Preventable incidents

The survey results also addressed views on how much of the incident burden could be avoided. Some 71% of organisations said better identity visibility could have prevented between a quarter and three quarters of their security incidents.

At the same time, 44% cited security breaches as the primary business impact of limited visibility. When respondents ranked the identity types they considered riskiest, employees came top. The report said software-as-a-service environments used by employees had the worst visibility of any platform.

AI identities

Permiso's findings also focused on the spread of AI agents and their effect on identity sprawl. The report said 95% of organisations now believe AI systems can create or modify identities without traditional human oversight. It also said 91% expect AI-generated identities to increase in the next 12 months.

Use of AI agents in production environments featured heavily in the dataset. The report said 92% of respondents have AI agents accessing production data. It also said 39% reported AI systems have access to 26% to 50% of their sensitive data.

The research included additional datapoints on expected growth patterns. It said one quarter of organisations expect AI-generated identities to double or triple in the next year. It also said only 9% expect no growth in AI-generated identities. More than half, 52%, reported that AI identity creation happens consistently across all environments rather than in isolated systems.

Permiso framed these patterns as an extension of non-human identity challenges into a new category of machine-driven activity.
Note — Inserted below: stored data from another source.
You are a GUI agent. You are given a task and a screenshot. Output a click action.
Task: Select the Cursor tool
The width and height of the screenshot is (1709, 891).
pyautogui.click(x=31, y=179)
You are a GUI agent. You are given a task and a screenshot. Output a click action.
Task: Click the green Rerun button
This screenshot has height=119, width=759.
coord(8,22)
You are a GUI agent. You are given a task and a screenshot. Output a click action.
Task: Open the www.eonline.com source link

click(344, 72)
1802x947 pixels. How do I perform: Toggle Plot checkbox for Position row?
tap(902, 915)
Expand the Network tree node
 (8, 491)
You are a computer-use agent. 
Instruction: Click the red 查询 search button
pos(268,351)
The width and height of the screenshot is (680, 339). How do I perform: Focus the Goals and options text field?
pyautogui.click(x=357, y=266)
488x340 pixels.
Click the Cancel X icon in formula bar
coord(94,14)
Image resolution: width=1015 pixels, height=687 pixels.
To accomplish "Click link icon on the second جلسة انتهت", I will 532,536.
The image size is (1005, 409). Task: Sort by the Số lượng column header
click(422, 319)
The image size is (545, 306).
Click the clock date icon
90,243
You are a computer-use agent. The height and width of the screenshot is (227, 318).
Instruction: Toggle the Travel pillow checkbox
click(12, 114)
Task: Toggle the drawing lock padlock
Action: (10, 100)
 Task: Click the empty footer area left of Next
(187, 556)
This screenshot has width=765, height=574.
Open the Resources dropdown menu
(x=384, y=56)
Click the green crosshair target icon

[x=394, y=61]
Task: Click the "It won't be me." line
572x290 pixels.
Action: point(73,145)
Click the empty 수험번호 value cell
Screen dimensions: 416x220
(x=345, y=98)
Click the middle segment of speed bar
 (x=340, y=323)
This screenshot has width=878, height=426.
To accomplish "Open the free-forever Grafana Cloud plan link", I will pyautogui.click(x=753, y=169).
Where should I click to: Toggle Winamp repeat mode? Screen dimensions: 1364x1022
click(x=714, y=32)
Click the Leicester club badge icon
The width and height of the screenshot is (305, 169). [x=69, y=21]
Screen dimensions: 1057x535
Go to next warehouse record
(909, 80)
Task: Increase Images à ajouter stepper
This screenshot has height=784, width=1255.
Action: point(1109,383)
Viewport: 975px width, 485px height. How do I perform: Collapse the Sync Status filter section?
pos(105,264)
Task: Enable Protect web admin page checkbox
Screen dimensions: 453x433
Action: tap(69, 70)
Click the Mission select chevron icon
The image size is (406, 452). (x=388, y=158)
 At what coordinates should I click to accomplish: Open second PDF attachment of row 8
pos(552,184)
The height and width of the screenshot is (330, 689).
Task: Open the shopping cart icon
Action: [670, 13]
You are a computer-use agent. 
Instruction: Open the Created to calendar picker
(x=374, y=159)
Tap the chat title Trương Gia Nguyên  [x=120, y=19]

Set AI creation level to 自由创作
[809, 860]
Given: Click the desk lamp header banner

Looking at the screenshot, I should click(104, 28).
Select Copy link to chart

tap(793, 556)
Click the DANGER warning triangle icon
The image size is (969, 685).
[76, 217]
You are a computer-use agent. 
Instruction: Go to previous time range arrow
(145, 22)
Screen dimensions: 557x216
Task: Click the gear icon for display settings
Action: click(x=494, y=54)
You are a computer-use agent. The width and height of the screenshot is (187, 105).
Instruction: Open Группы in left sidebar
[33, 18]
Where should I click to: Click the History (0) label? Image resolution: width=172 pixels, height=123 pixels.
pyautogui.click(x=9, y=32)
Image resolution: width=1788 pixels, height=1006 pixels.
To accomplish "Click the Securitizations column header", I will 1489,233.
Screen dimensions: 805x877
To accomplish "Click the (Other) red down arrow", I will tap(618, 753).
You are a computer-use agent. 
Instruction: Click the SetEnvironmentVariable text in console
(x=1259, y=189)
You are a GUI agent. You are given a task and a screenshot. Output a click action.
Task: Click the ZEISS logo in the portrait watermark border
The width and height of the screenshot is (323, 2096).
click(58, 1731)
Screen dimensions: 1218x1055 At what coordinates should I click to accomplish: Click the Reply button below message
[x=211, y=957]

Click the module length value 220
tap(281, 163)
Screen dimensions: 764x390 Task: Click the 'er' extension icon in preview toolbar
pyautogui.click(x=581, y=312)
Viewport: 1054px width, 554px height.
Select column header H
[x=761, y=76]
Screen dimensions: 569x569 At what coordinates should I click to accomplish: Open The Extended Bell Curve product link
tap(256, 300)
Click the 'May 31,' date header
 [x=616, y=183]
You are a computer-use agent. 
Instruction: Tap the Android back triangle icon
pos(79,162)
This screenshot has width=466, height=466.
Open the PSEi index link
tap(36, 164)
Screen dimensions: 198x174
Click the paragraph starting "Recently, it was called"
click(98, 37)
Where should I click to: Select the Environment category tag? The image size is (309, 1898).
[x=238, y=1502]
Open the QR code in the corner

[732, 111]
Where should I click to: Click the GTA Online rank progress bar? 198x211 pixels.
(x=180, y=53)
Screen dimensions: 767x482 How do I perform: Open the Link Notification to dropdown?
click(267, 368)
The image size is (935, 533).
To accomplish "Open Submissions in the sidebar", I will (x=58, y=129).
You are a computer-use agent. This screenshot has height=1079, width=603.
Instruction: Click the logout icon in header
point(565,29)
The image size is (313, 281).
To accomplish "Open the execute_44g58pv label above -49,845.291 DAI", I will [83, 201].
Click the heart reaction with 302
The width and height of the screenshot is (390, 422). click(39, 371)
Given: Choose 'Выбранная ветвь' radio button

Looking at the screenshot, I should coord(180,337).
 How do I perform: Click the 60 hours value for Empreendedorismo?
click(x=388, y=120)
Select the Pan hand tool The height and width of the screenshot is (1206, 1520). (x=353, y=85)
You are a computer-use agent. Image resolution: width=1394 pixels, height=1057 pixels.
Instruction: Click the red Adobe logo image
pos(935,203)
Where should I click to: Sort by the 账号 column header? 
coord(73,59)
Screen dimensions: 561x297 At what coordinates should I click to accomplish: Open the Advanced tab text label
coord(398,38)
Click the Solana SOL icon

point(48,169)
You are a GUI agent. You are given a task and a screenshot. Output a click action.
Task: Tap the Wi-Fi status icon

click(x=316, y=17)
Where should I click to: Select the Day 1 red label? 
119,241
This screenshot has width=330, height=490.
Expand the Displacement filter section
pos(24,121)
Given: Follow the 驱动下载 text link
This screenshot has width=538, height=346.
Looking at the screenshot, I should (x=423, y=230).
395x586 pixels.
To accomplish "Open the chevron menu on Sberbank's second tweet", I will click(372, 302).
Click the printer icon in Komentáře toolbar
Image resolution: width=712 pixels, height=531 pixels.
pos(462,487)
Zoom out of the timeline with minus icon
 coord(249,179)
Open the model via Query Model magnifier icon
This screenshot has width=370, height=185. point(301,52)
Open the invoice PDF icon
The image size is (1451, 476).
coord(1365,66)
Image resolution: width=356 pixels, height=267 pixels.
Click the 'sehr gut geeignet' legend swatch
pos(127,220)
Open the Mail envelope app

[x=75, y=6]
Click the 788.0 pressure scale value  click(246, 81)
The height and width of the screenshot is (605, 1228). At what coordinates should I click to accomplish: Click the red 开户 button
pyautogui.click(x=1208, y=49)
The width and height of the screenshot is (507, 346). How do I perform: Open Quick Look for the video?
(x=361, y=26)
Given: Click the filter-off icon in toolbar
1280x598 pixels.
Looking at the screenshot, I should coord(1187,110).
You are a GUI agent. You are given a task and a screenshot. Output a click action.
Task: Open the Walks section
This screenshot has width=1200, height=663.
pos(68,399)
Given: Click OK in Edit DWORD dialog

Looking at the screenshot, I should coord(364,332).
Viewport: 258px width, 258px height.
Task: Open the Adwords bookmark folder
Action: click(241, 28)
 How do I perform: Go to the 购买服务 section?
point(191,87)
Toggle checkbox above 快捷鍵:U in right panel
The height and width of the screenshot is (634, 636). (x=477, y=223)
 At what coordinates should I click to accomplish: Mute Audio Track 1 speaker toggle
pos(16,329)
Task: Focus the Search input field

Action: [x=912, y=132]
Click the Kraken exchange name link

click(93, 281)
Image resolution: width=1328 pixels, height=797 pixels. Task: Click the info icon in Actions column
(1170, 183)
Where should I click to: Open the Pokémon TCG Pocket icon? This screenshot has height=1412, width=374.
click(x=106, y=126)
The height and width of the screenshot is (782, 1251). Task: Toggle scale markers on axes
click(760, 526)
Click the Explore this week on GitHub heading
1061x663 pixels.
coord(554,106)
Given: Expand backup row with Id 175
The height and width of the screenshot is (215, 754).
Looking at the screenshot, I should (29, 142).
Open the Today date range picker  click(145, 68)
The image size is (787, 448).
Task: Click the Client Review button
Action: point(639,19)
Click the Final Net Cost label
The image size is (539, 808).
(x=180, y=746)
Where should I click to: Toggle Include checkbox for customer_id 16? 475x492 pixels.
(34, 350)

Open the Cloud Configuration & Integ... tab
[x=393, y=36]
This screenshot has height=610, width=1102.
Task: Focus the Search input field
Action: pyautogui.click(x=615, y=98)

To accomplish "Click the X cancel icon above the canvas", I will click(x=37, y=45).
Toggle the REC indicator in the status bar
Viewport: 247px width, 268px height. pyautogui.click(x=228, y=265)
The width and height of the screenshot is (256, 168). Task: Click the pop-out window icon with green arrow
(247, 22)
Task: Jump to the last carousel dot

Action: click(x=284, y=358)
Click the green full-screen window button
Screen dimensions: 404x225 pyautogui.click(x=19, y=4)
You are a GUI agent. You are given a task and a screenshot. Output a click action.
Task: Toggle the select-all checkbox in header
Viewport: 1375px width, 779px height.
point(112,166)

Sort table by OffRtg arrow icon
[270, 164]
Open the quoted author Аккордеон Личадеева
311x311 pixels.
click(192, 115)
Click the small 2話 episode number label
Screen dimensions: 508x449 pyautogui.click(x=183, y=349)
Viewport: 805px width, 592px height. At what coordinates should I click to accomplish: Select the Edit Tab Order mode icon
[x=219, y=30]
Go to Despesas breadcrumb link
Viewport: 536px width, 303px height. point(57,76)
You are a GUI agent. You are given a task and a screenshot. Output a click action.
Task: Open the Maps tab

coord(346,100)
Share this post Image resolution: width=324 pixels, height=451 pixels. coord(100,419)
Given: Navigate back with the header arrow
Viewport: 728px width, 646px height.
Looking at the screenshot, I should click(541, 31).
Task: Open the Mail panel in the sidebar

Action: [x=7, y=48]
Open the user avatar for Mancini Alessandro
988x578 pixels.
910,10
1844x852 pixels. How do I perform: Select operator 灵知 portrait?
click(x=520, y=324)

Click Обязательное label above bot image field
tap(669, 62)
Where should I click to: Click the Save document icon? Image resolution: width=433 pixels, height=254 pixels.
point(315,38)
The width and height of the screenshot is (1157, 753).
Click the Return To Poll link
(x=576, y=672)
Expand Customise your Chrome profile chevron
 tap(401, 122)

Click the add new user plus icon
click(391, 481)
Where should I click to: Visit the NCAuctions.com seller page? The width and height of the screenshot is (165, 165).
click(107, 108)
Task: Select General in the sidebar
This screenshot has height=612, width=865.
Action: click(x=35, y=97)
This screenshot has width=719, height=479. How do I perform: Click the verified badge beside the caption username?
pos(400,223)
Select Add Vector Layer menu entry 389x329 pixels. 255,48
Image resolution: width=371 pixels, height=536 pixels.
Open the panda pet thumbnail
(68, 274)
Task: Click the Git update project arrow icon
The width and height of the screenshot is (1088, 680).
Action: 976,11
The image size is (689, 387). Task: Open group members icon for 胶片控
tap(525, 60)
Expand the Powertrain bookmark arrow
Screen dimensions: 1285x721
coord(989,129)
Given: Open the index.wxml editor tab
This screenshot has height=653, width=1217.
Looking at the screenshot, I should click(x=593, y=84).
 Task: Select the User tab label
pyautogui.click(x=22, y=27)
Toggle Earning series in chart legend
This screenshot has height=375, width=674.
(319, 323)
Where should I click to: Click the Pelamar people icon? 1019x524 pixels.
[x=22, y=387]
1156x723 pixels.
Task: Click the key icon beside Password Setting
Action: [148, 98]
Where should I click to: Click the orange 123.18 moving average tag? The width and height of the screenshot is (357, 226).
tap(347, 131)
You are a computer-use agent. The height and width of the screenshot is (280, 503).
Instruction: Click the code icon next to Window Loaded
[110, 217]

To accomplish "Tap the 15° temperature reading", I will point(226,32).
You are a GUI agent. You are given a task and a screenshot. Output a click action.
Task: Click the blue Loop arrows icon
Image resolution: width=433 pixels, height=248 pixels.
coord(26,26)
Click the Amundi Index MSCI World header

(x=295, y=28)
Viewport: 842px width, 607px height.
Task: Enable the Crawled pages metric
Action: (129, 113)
The report argues that organisations face uncertainty over which AI systems have access, what permissions they hold, and how they use data once granted.

"The challenge with AI agents isn't that they're accessing data," said Paul Nguyen, Co-CEO at Permiso. "The challenge is that most organizations don't have visibility into which AI systems have access, what permissions they hold, or what they're doing with the data. These are non-human identities on steroids, with access patterns that traditional monitoring can't detect," said Nguyen.

Tool sprawl

The survey linked visibility gaps to the number of tools used for identity oversight. Respondents reported using an average of three to 10 separate tools for identity visibility. The report said this forces security teams to spend between 10 and 80 hours per week manually correlating data across platforms.

Permiso estimated the labour cost impact for 60% of organisations at between USD $31,000 and USD $125,000 annually, based on the time spent on manual correlation. It also said only 23% of organisations can both detect threats quickly and determine blast radius within minutes. The remaining 77% face delays during incident response, the report said.

"When we talk to security teams drowning in manual correlation, they all describe the same pattern," said Ian Ahl, CTO at Permiso. "They know which identities to investigate, but by the time they've pulled logs from five different systems, mapped the identity across three different formats, and reconstructed the timeline, the incident has evolved. They're always responding to yesterday's attack," added Ahl.

Budgets and speed

The report also measured intentions on spending and detection timelines. Nearly 90% of organisations said they plan to increase identity security investment in 2026. It said 38% plan increases of more than 30%.

Respondents also reported faster detection in general. The report said 79% now detect threats within 24 hours, compared with 61% in 2024.

In the survey, organisations ranked real-time threat detection and unified cross-platform visibility above additional point solutions when asked which areas would most improve their security posture. "They're always responding to yesterday's attack," said Ahl.